■ **Exercise requirements**
Set out exactly, and only, the lines running from the one containing "Image resolution: width=1568" to the bottom of the listing below; pictures stay out.
------ Provided data
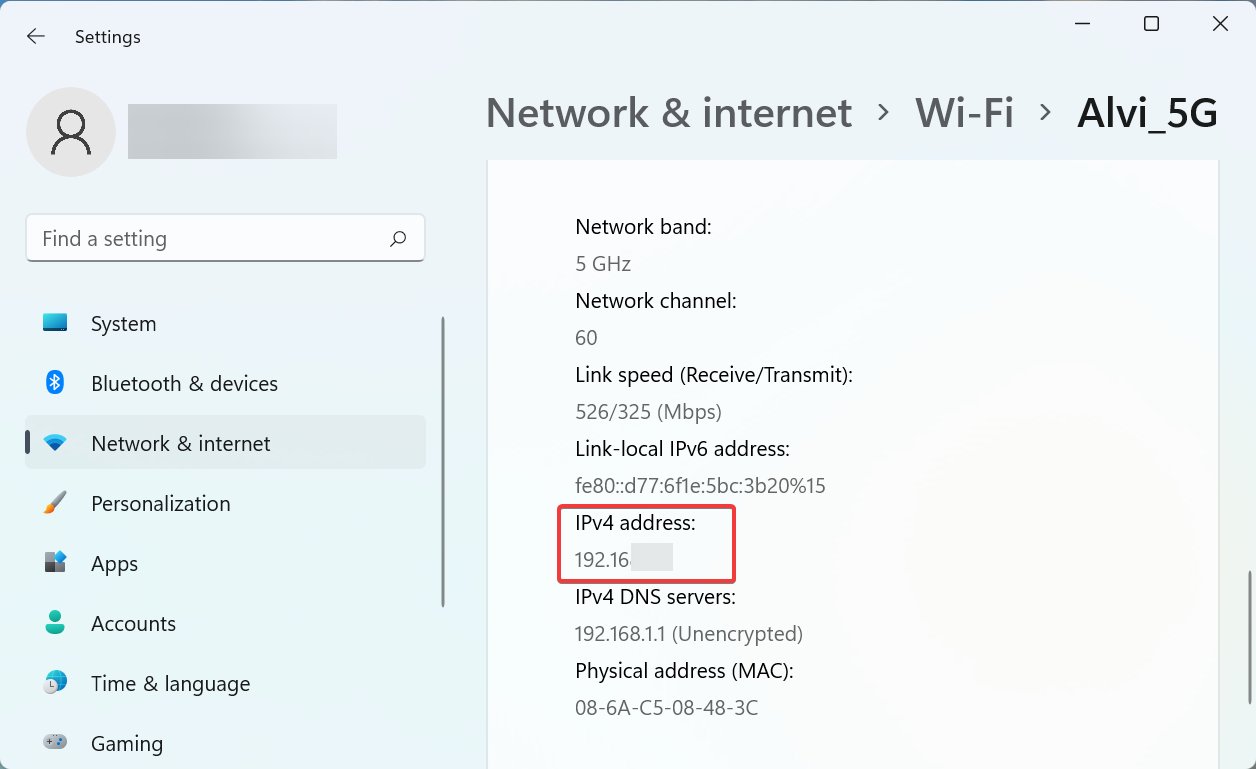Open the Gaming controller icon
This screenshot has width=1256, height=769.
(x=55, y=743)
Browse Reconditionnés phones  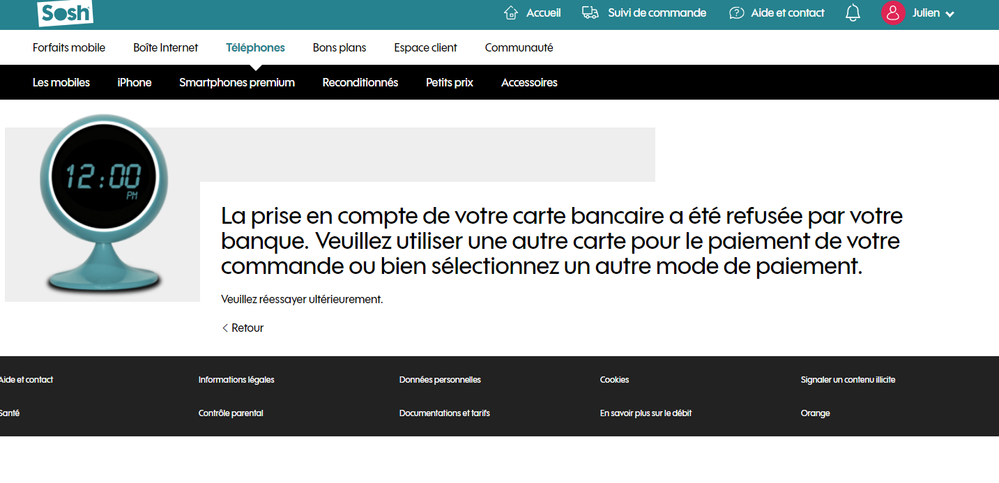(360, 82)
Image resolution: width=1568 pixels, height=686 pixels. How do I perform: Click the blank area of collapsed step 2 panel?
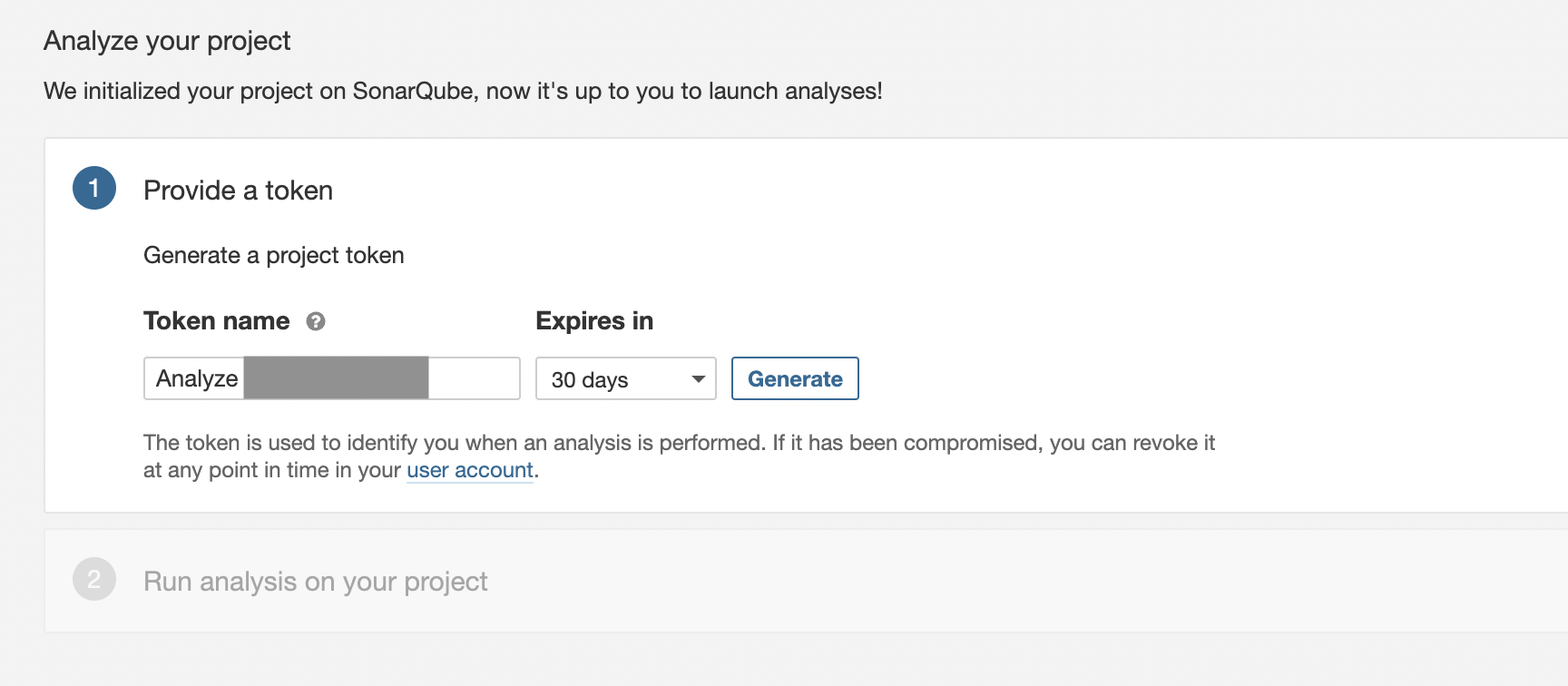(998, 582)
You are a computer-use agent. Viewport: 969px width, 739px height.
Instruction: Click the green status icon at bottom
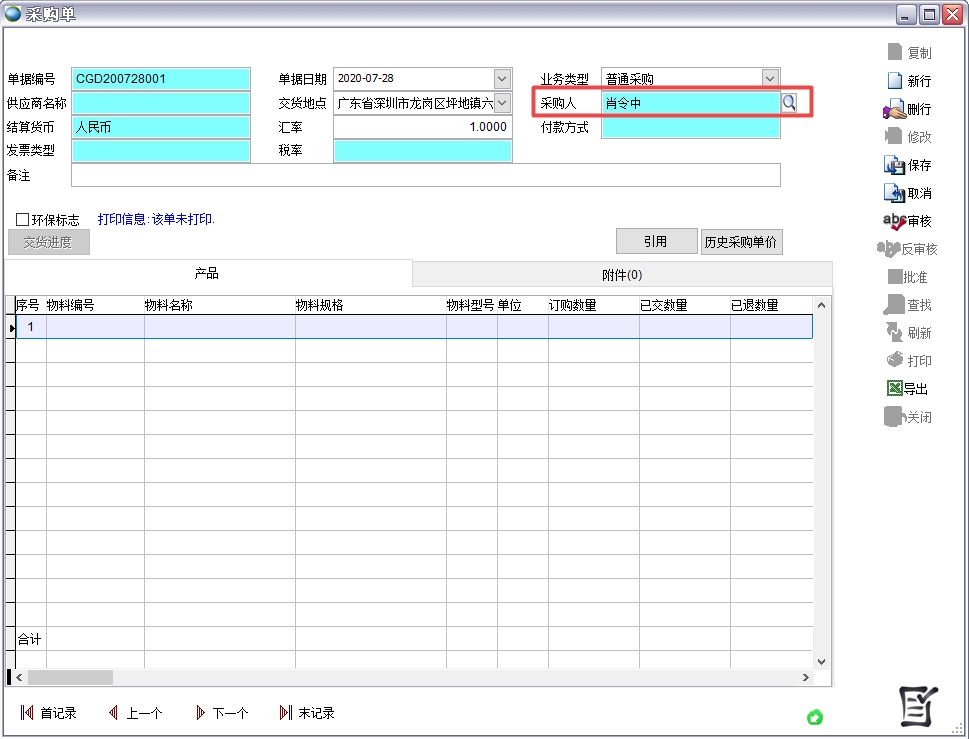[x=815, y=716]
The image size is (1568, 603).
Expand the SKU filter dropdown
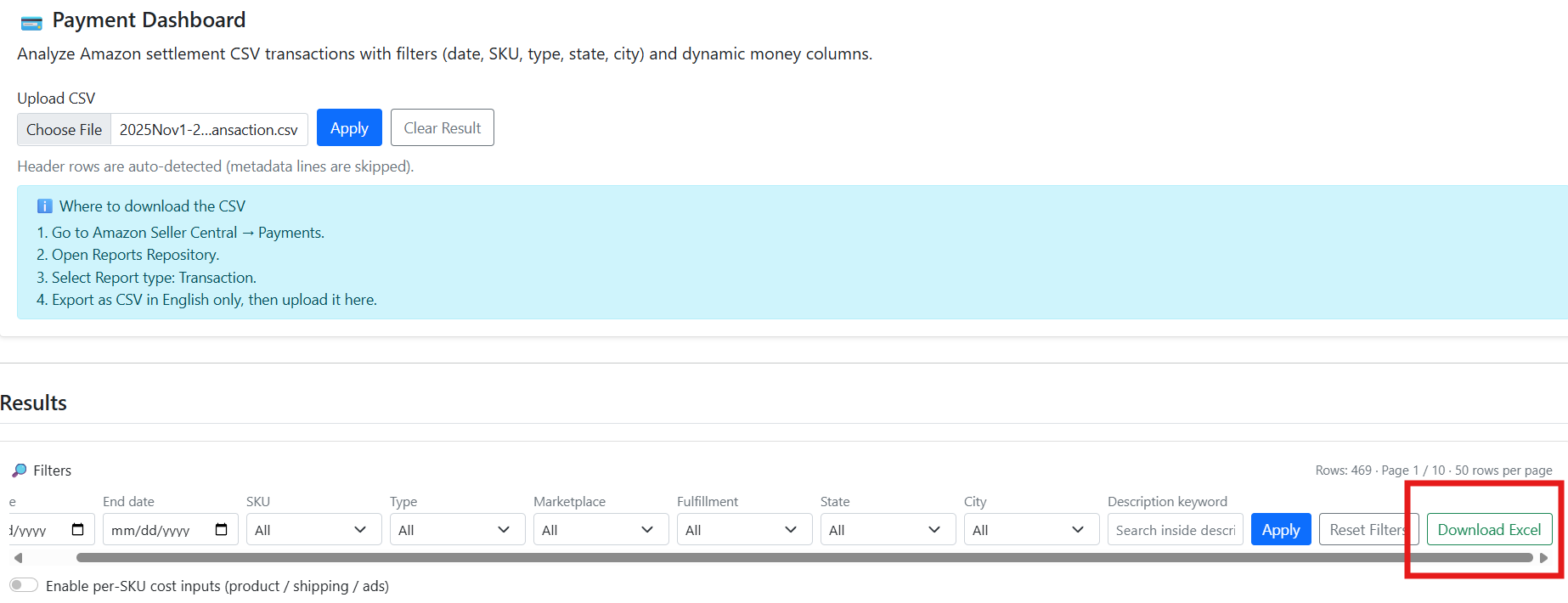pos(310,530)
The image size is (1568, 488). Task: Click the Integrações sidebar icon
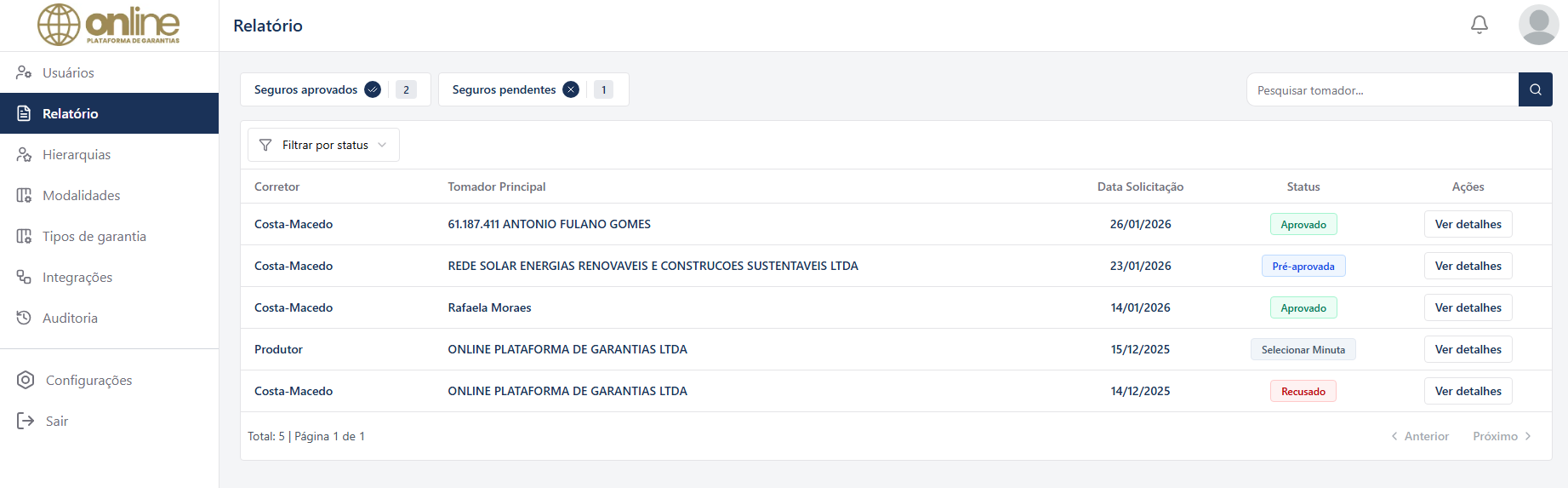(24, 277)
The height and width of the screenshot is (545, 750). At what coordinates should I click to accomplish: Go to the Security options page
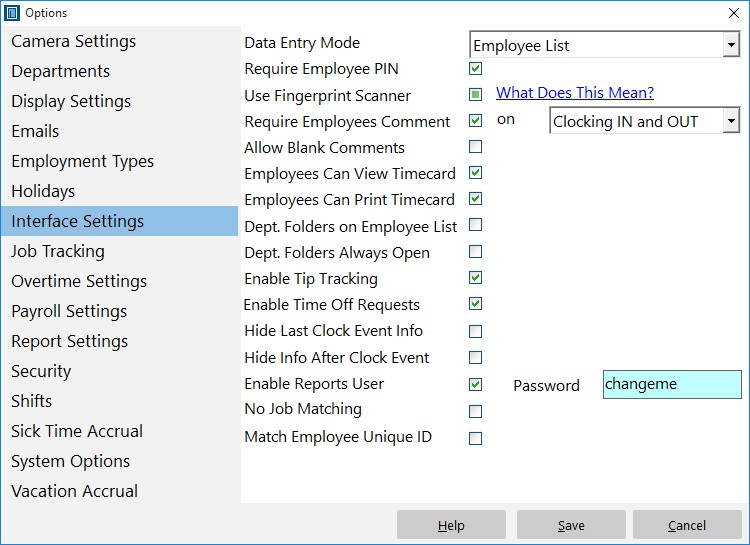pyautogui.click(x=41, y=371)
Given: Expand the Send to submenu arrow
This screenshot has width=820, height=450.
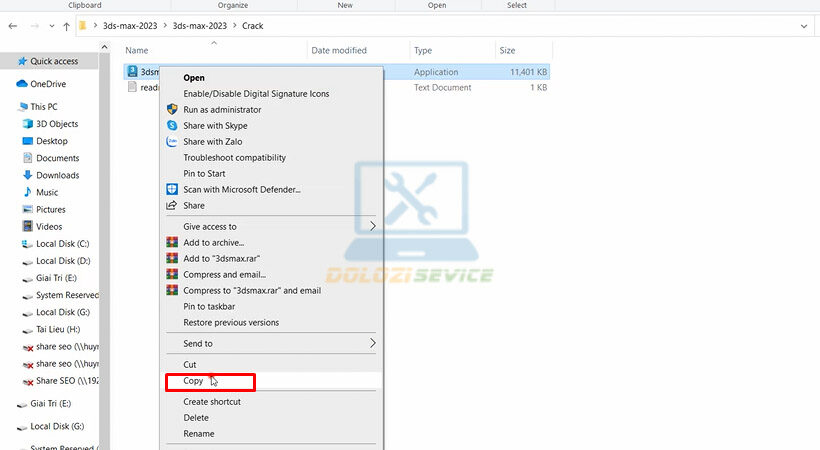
------------
■ **Task result**
Image resolution: width=1568 pixels, height=686 pixels. How do I perform: Click the blank area of collapsed step 2 panel?
(998, 582)
You are a computer-use agent. Viewport: 969px width, 739px height.
Instruction: Click the green status icon at bottom
[x=815, y=716]
The image size is (1568, 603).
Expand the SKU filter dropdown
pos(310,530)
The image size is (1568, 488). Task: Click the Integrações sidebar icon
(24, 277)
The height and width of the screenshot is (545, 750). At what coordinates should I click to accomplish: Go to the Security options page
pyautogui.click(x=41, y=371)
Given: Expand the Send to submenu arrow
This screenshot has width=820, height=450.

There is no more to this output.